At any university, it is reasonable to expect that approaches to pedagogy will be reviewed regularly and developed on an ongoing basis, as need be, in order to reflect national and global standards, developments, expectations, and needs. In Canada, for example, the stated strategic plan of Osgoode Hall Law School for 2021-2025 aims to develop engaged legal education “through dynamic curriculum development that responds to current and potential future social challenges.” In pursuit of this aim, Osgoode has undertaken the initiative to “evaluate the current array of experiential learning programs, including identifying opportunities for new programs where there are gaps.”
Here at Oxford, there are gaps in the university’s approach to tax pedagogy. Clearly, the university attempts to provide students with opportunities for comprehensive tax education, both at the undergraduate and postgraduate levels. This is evident from the wide array of taxation courses offered at the university’s Faculty of Law and the Saïd Business School. Yet, as I recently pointed out in my presentation at the STORIES conference (STudents’ Ongoing Research In Educational Studies), which was hosted by Oxford’s Department of Education, thus far the University has not been providing students with opportunities for experiential tax education. In my presentation, I called on the University of Oxford to rethink its approach to pedagogy by providing students with opportunities for experiential learning of taxation, such as the establishment of a university-based Tax Clinic as well as Tax Mooting. I explained that experiential learning of taxation could benefit students by providing them with valuable, feasible, and necessary additional opportunities for developing industry specific skills as well as transferable employability skills, while also giving them the opportunity to gain work experience. It could also benefit other stakeholders such as the university itself as well as members of the public.

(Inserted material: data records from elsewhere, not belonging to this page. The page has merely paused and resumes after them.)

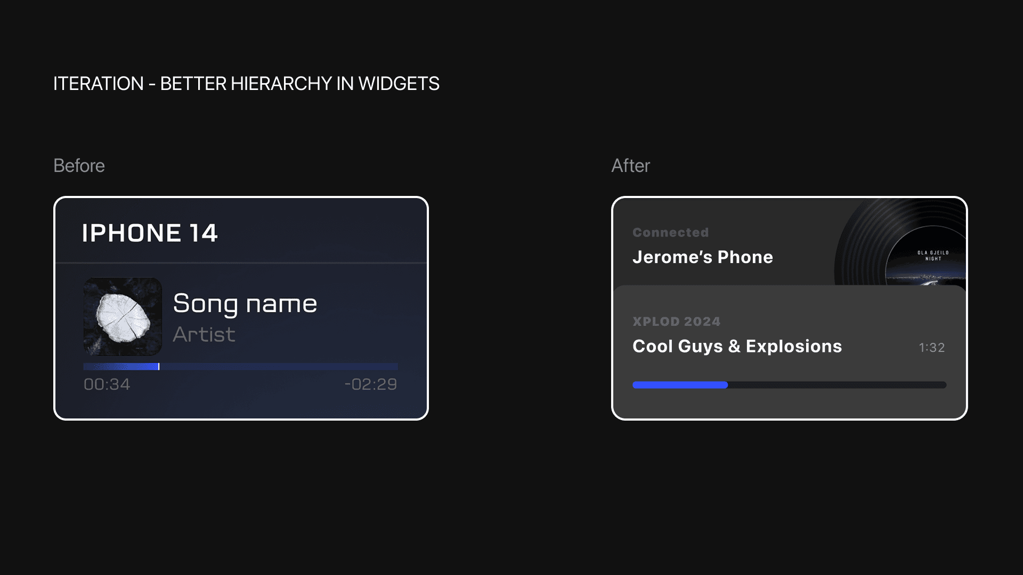The image size is (1023, 575).
Task: Click the 00:34 elapsed time
Action: pyautogui.click(x=107, y=384)
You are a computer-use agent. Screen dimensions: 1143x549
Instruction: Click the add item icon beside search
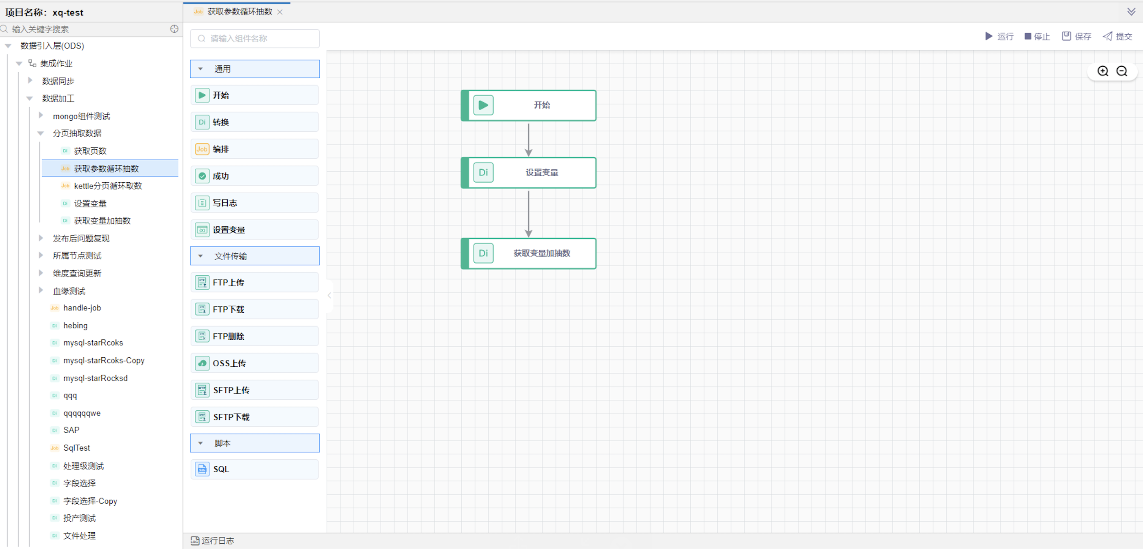(174, 29)
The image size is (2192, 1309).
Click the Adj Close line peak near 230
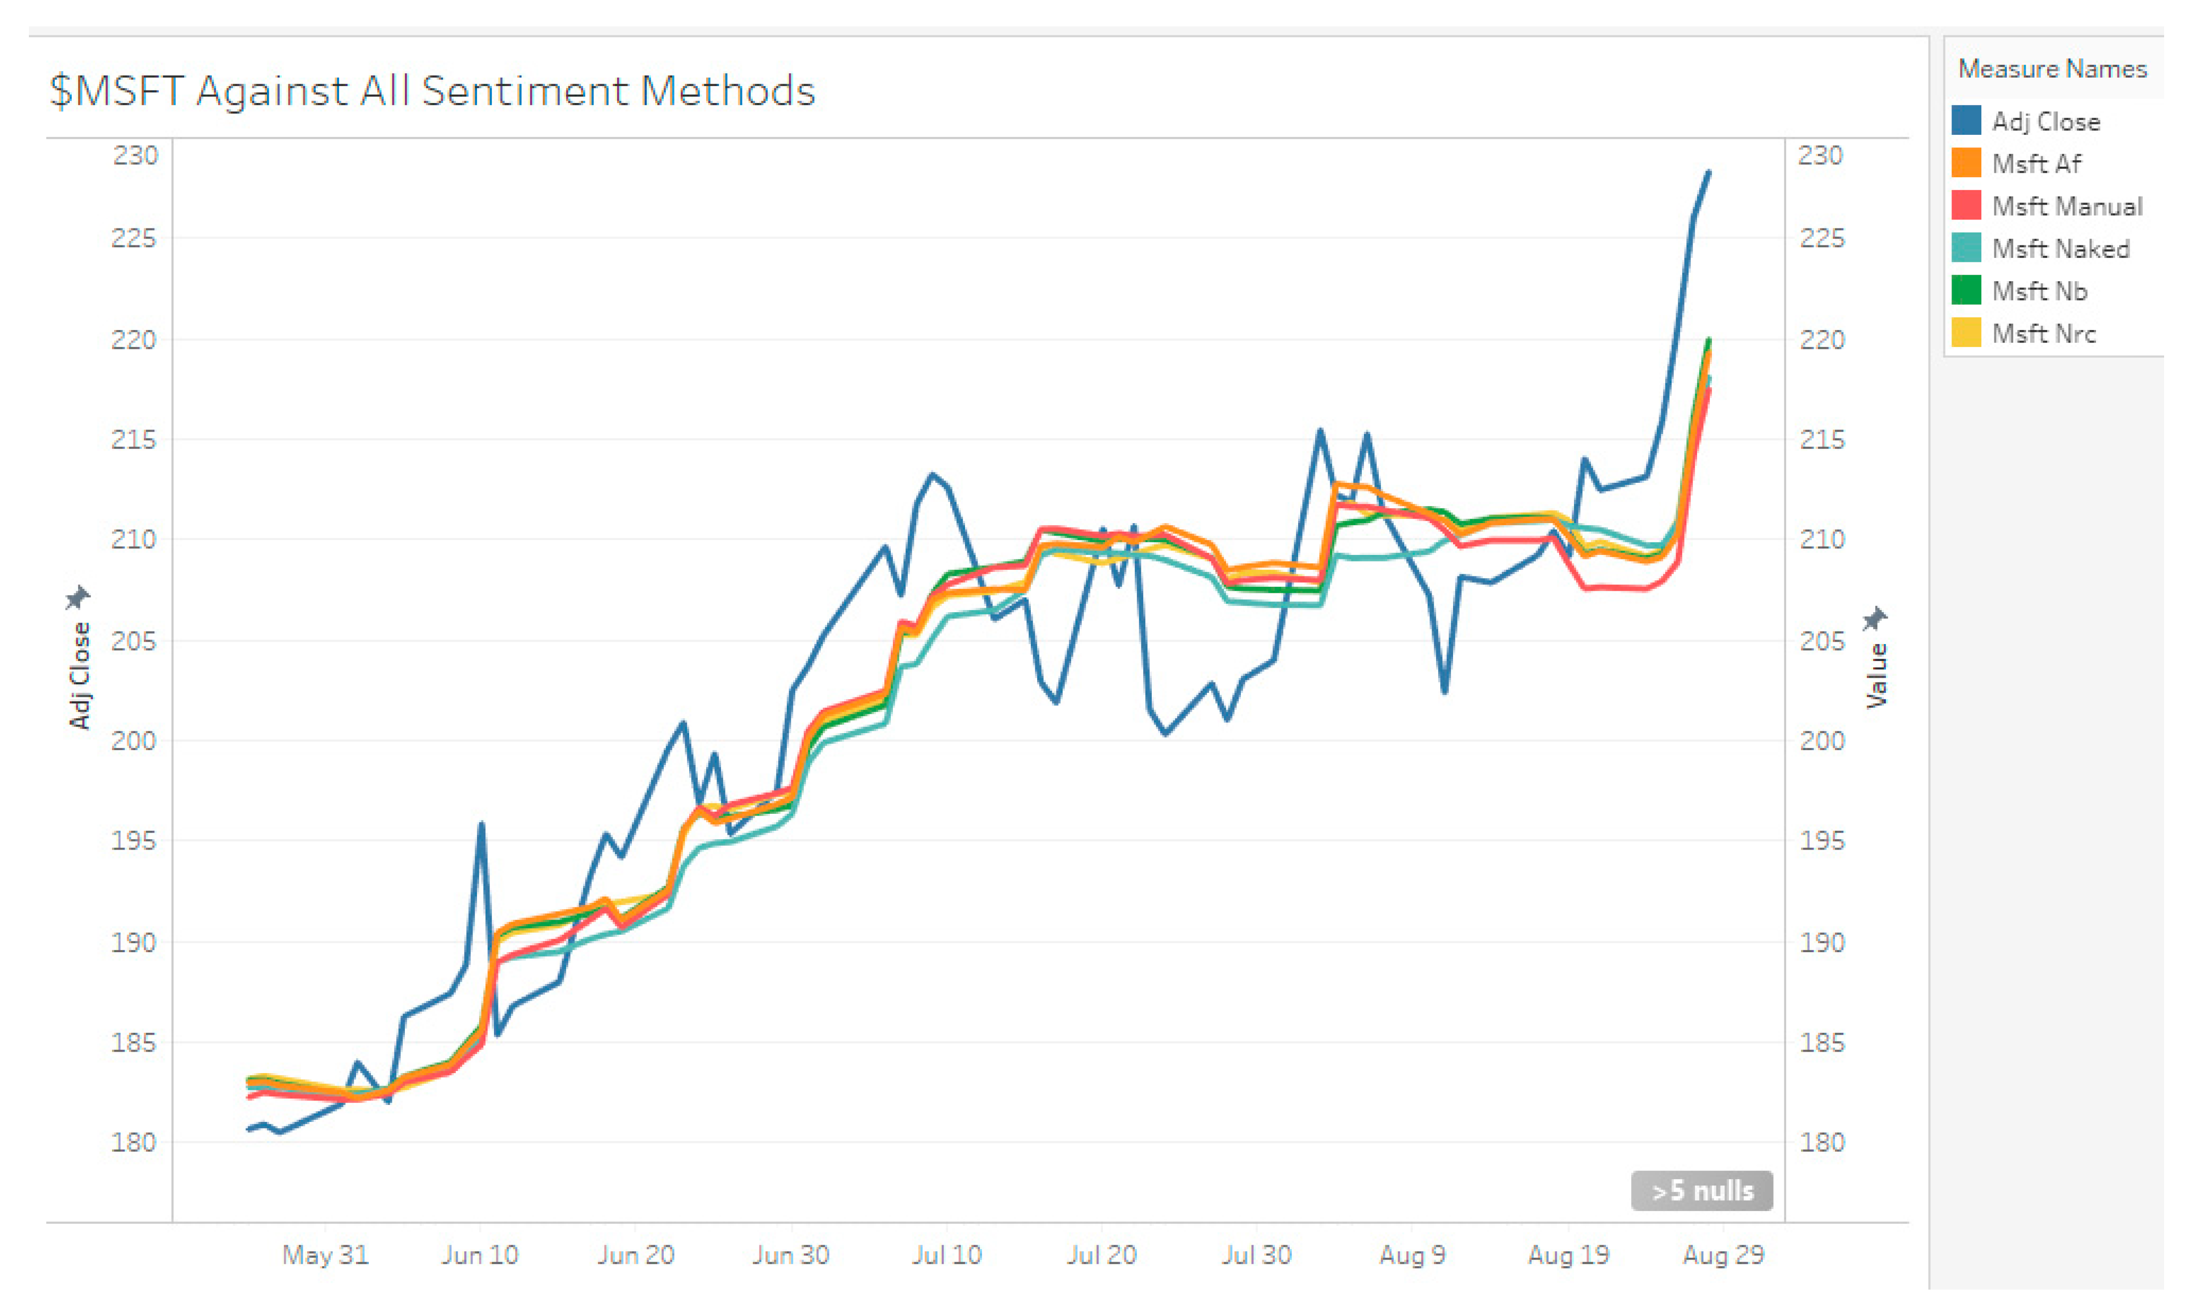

Further details on my proposals about the necessary way forward in tax pedagogy and curriculum design are expected in my forthcoming publication(s). I am hopeful and expect that if and when my proposals are implemented at the University of Oxford, this may also influence and guide the necessary and overdue development of experiential tax education at other universities in the UK and around the world; if and where gaps in the approaches to teaching taxation similarly exist and ought to be addressed.